-Lukaku tak selamanya ku rasakan sendiri. Melihatmu terluka nyatanya lebih menyakitkan dari lukaku sendiri-
_ _ _ _ _ _ _ _ _ _
-Triangle-
Satu hal yang tak di mengerti oleh Sabir adalah ketika dia berjalan dengan tergesah di koridor menuju kelas dua belas IPA 1. Tujuannya pun terbilang aneh yaitu untuk menemui Faeyza.
Rupanya berita atas perjodohan Faeyza dan Afifa tidak hanya mempengaruhi pikiran Raiyan melainkan dirinya. Dia sudah berpikir sejak semalaman dan siap mematahkan hidung Faeyza jika sampai berita itu benar.
Sabir yang notaben adalah siswa yang banyak di kenal rupanya tidak terlalu sulit menemukan keberadaan Faeyza setelah dia bertanya kepada beberapa teman satu kelas pria itu. Hanya saja Sabir rupanya harus sedikit bersabar untuk berjalan menemui Faeyza yang katanya berada di perpustakaan.

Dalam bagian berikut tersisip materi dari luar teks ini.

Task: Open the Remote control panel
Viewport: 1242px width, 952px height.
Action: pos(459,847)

Ketika sampai Sabir kembali menghela napas lega karna keadaan perpustakaan yang cukup sepi, menjadikannya dengan mudah menemukan keberadaan Faeyza yang kini tengah tertidur di kursi sambil sebuah headset menggantung di kedua telinganya.
Sabir berjalan hati-hati dan berhasil sampai di depan Faeyza, pria itu nampak sangat tenang sehingga rasanya Sabir menjadi tidak tega untuk membangunkannya. Hal yang membuat Sabir berinisiatif untuk ikut duduk di salah satu kursi seberang Faeyza berada.

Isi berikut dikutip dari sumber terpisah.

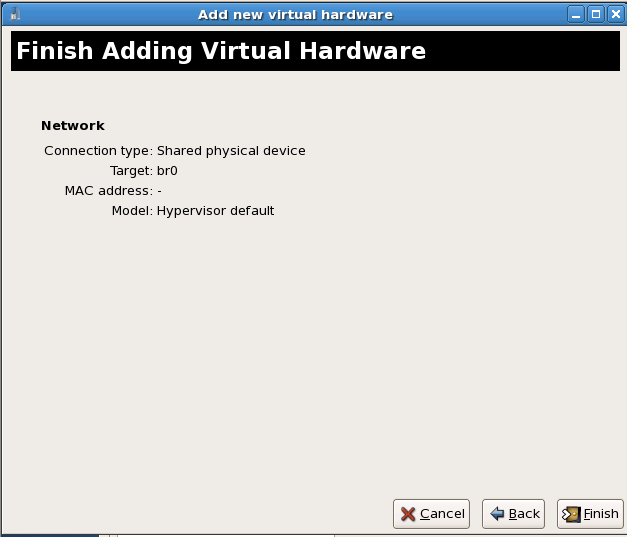Click the Finish button's apply icon
This screenshot has height=537, width=627.
click(x=571, y=514)
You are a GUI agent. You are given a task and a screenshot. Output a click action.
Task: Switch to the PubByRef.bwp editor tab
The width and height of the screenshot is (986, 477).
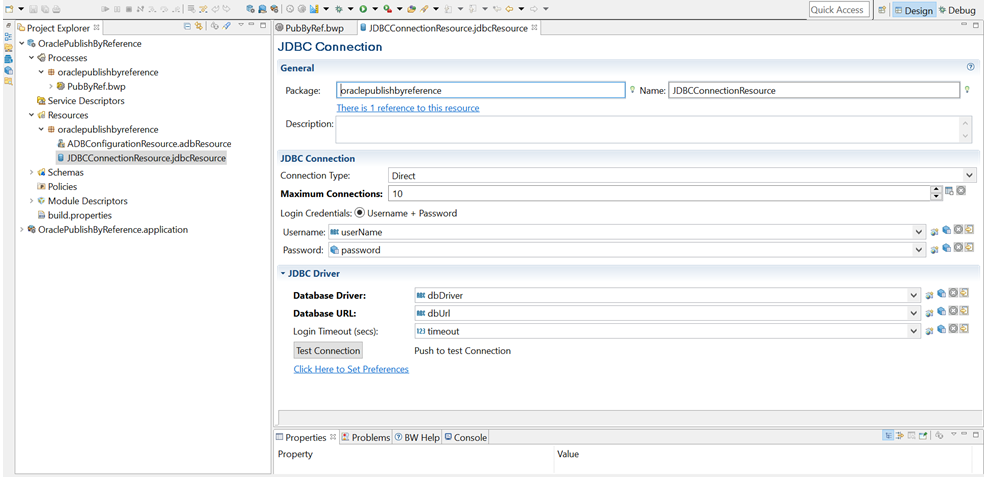[313, 28]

Beberapa menit berlalu barulah terjadi pergerakan kecil dari Faeyza membuat Sabir segera berdiri dan melemparkan tatapan intens ke arah Faeyza yang baru saja membuka matanya.

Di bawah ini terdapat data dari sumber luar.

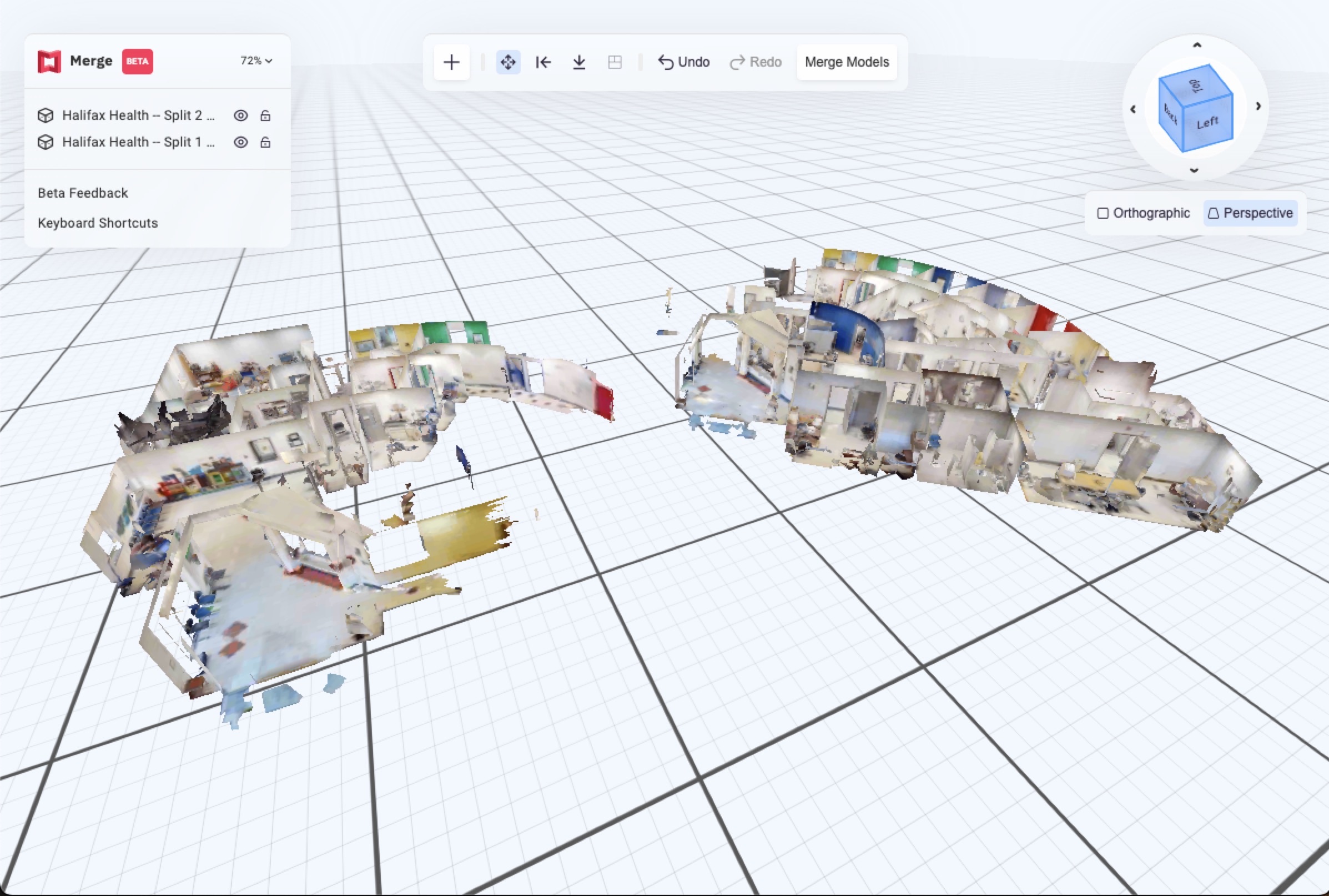This screenshot has width=1329, height=896.
Task: Lock the Halifax Health Split 1 model
Action: pyautogui.click(x=266, y=142)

"Gue gak tahu, ternyata seorang anak pemilik sekolah bebas tidur dimana saja sesuka hatinya." Ucap Sabir, melihat Faeyza yang kaget karna kehadirannya secara tiba-tiba.
Sambil melepas headset Faeyza berucap. "Gue pikir seorang Sabir tidak suka dengan basa-basi." Ujarnya ikut berdiri. Posisi mereka sekarang berhadapan.
"Bagus kalo lo sudah tau sifat gue." Sabir mendekat. "Kalo begitu tentu lo juga sudah tau maksud kenapa gue datang kesini?"
Faeyza mengeryit tidak mengerti dengan maksud ucapan Sabir. "Maksudnya?"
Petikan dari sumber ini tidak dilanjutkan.